> TASK STATEMENT: Starting with the first line and ending with the last, transcribe the data exactly.

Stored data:
--*--
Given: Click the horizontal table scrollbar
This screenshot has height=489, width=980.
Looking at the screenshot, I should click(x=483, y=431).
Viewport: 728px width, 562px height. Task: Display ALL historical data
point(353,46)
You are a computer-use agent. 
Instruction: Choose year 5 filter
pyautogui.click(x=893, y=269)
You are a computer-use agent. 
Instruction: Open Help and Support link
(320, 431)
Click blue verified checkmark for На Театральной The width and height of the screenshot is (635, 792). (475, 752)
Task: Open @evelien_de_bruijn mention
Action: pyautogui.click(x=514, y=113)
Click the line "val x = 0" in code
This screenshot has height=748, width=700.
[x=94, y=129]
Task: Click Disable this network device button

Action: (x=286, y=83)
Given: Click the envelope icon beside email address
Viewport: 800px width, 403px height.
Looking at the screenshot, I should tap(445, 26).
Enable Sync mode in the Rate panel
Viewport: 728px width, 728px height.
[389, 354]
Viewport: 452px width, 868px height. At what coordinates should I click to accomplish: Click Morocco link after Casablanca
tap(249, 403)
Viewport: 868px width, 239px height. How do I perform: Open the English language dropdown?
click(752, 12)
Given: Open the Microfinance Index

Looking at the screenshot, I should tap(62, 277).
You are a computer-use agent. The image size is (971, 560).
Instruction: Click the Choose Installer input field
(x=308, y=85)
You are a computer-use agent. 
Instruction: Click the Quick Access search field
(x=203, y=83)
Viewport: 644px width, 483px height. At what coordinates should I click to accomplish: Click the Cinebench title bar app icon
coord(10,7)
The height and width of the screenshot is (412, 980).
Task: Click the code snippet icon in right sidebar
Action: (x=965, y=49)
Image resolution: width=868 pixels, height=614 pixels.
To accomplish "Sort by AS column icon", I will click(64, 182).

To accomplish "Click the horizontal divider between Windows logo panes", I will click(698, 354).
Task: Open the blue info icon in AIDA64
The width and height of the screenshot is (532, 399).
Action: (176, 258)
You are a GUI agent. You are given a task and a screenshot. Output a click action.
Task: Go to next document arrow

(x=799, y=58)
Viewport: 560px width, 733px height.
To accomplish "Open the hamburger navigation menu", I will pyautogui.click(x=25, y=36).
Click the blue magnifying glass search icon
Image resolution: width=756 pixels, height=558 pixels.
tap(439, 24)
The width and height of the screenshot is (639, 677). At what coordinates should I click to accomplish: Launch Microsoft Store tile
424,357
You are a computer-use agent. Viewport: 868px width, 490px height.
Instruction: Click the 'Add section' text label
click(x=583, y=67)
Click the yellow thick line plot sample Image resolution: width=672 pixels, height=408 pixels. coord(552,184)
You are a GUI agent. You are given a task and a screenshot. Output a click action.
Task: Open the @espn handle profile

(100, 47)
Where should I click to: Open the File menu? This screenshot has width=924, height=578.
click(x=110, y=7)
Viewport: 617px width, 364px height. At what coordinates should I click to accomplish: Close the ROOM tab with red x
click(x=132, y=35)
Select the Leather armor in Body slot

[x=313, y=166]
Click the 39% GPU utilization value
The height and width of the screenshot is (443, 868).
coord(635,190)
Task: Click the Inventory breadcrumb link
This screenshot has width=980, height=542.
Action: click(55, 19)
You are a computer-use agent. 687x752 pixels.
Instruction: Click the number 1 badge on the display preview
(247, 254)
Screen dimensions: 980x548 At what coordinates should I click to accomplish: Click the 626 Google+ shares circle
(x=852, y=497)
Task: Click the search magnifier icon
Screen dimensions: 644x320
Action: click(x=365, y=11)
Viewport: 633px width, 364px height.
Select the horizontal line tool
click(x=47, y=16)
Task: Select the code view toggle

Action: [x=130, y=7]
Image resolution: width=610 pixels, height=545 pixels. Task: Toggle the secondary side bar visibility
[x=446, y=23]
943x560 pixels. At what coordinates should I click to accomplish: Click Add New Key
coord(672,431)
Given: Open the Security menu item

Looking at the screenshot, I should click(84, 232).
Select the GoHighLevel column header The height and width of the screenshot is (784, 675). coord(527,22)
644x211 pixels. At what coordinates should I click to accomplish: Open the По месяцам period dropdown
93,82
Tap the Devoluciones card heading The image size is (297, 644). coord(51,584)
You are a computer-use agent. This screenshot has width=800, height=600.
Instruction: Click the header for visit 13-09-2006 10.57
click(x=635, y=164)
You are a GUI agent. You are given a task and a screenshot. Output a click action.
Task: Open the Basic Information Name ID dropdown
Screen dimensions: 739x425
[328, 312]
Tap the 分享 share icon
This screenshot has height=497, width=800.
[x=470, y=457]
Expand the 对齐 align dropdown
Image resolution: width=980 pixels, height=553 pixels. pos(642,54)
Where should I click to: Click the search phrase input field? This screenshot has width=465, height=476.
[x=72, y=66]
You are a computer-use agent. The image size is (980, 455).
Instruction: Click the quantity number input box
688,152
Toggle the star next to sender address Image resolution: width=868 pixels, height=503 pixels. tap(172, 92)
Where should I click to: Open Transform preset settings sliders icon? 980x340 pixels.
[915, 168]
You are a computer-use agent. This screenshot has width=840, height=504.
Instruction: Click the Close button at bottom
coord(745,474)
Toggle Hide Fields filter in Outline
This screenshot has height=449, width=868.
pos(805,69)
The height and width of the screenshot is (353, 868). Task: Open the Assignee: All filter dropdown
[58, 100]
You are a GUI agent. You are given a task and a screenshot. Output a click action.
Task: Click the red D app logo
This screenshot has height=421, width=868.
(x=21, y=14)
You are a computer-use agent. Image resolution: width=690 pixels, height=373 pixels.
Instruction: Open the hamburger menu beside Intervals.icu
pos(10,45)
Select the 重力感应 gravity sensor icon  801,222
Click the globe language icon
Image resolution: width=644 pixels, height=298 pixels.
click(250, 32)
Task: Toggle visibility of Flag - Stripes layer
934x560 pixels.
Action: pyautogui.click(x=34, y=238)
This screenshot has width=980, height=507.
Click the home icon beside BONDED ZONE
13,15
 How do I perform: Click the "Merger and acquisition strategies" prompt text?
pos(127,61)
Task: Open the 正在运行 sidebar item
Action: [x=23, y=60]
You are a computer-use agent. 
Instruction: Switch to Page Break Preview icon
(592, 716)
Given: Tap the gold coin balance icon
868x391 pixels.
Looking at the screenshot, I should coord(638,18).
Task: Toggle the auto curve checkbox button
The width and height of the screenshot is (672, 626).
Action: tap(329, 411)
--*--
> WRITTEN ANSWER:
Given: Click the horizontal table scrollbar
This screenshot has height=489, width=980.
Looking at the screenshot, I should click(x=483, y=431).
Viewport: 728px width, 562px height. Task: Display ALL historical data
point(353,46)
You are a computer-use agent. 
Instruction: Choose year 5 filter
pyautogui.click(x=893, y=269)
You are a computer-use agent. 
Instruction: Open Help and Support link
(320, 431)
Click blue verified checkmark for На Театральной The width and height of the screenshot is (635, 792). (475, 752)
Task: Open @evelien_de_bruijn mention
Action: pyautogui.click(x=514, y=113)
Click the line "val x = 0" in code
This screenshot has height=748, width=700.
[x=94, y=129]
Task: Click Disable this network device button

Action: (x=286, y=83)
Given: Click the envelope icon beside email address
Viewport: 800px width, 403px height.
Looking at the screenshot, I should tap(445, 26).
Enable Sync mode in the Rate panel
Viewport: 728px width, 728px height.
[389, 354]
Viewport: 452px width, 868px height. At what coordinates should I click to accomplish: Click Morocco link after Casablanca
tap(249, 403)
Viewport: 868px width, 239px height. How do I perform: Open the English language dropdown?
click(752, 12)
Given: Open the Microfinance Index

Looking at the screenshot, I should tap(62, 277).
You are a computer-use agent. The image size is (971, 560).
Instruction: Click the Choose Installer input field
(x=308, y=85)
You are a computer-use agent. 
Instruction: Click the Quick Access search field
(x=203, y=83)
Viewport: 644px width, 483px height. At what coordinates should I click to accomplish: Click the Cinebench title bar app icon
coord(10,7)
The height and width of the screenshot is (412, 980).
Task: Click the code snippet icon in right sidebar
Action: (x=965, y=49)
Image resolution: width=868 pixels, height=614 pixels.
To accomplish "Sort by AS column icon", I will click(64, 182).

To accomplish "Click the horizontal divider between Windows logo panes", I will click(698, 354).
Task: Open the blue info icon in AIDA64
The width and height of the screenshot is (532, 399).
Action: (176, 258)
You are a GUI agent. You are given a task and a screenshot. Output a click action.
Task: Go to next document arrow

(x=799, y=58)
Viewport: 560px width, 733px height.
To accomplish "Open the hamburger navigation menu", I will pyautogui.click(x=25, y=36).
Click the blue magnifying glass search icon
Image resolution: width=756 pixels, height=558 pixels.
tap(439, 24)
The width and height of the screenshot is (639, 677). At what coordinates should I click to accomplish: Launch Microsoft Store tile
424,357
You are a computer-use agent. Viewport: 868px width, 490px height.
Instruction: Click the 'Add section' text label
click(x=583, y=67)
Click the yellow thick line plot sample Image resolution: width=672 pixels, height=408 pixels. coord(552,184)
You are a GUI agent. You are given a task and a screenshot. Output a click action.
Task: Open the @espn handle profile

(100, 47)
Where should I click to: Open the File menu? This screenshot has width=924, height=578.
click(x=110, y=7)
Viewport: 617px width, 364px height. At what coordinates should I click to accomplish: Close the ROOM tab with red x
click(x=132, y=35)
Select the Leather armor in Body slot

[x=313, y=166]
Click the 39% GPU utilization value
The height and width of the screenshot is (443, 868).
coord(635,190)
Task: Click the Inventory breadcrumb link
This screenshot has width=980, height=542.
Action: click(55, 19)
You are a computer-use agent. 687x752 pixels.
Instruction: Click the number 1 badge on the display preview
(247, 254)
Screen dimensions: 980x548 At what coordinates should I click to accomplish: Click the 626 Google+ shares circle
(x=852, y=497)
Task: Click the search magnifier icon
Screen dimensions: 644x320
Action: click(x=365, y=11)
Viewport: 633px width, 364px height.
Select the horizontal line tool
click(x=47, y=16)
Task: Select the code view toggle

Action: [x=130, y=7]
Image resolution: width=610 pixels, height=545 pixels. Task: Toggle the secondary side bar visibility
[x=446, y=23]
943x560 pixels. At what coordinates should I click to accomplish: Click Add New Key
coord(672,431)
Given: Open the Security menu item

Looking at the screenshot, I should click(84, 232).
Select the GoHighLevel column header The height and width of the screenshot is (784, 675). coord(527,22)
644x211 pixels. At what coordinates should I click to accomplish: Open the По месяцам period dropdown
93,82
Tap the Devoluciones card heading The image size is (297, 644). coord(51,584)
You are a computer-use agent. This screenshot has width=800, height=600.
Instruction: Click the header for visit 13-09-2006 10.57
click(x=635, y=164)
You are a GUI agent. You are given a task and a screenshot. Output a click action.
Task: Open the Basic Information Name ID dropdown
Screen dimensions: 739x425
[328, 312]
Tap the 分享 share icon
This screenshot has height=497, width=800.
[x=470, y=457]
Expand the 对齐 align dropdown
Image resolution: width=980 pixels, height=553 pixels. pos(642,54)
Where should I click to: Click the search phrase input field? This screenshot has width=465, height=476.
[x=72, y=66]
You are a computer-use agent. The image size is (980, 455).
Instruction: Click the quantity number input box
688,152
Toggle the star next to sender address Image resolution: width=868 pixels, height=503 pixels. tap(172, 92)
Where should I click to: Open Transform preset settings sliders icon? 980x340 pixels.
[915, 168]
You are a computer-use agent. This screenshot has width=840, height=504.
Instruction: Click the Close button at bottom
coord(745,474)
Toggle Hide Fields filter in Outline
This screenshot has height=449, width=868.
pos(805,69)
The height and width of the screenshot is (353, 868). Task: Open the Assignee: All filter dropdown
[58, 100]
You are a GUI agent. You are given a task and a screenshot. Output a click action.
Task: Click the red D app logo
This screenshot has height=421, width=868.
(x=21, y=14)
You are a computer-use agent. Image resolution: width=690 pixels, height=373 pixels.
Instruction: Open the hamburger menu beside Intervals.icu
pos(10,45)
Select the 重力感应 gravity sensor icon  801,222
Click the globe language icon
Image resolution: width=644 pixels, height=298 pixels.
click(250, 32)
Task: Toggle visibility of Flag - Stripes layer
934x560 pixels.
Action: pyautogui.click(x=34, y=238)
This screenshot has width=980, height=507.
Click the home icon beside BONDED ZONE
13,15
 How do I perform: Click the "Merger and acquisition strategies" prompt text?
pos(127,61)
Task: Open the 正在运行 sidebar item
Action: [x=23, y=60]
You are a computer-use agent. 
Instruction: Switch to Page Break Preview icon
(592, 716)
Given: Tap the gold coin balance icon
868x391 pixels.
Looking at the screenshot, I should coord(638,18).
Task: Toggle the auto curve checkbox button
The width and height of the screenshot is (672, 626).
Action: tap(329, 411)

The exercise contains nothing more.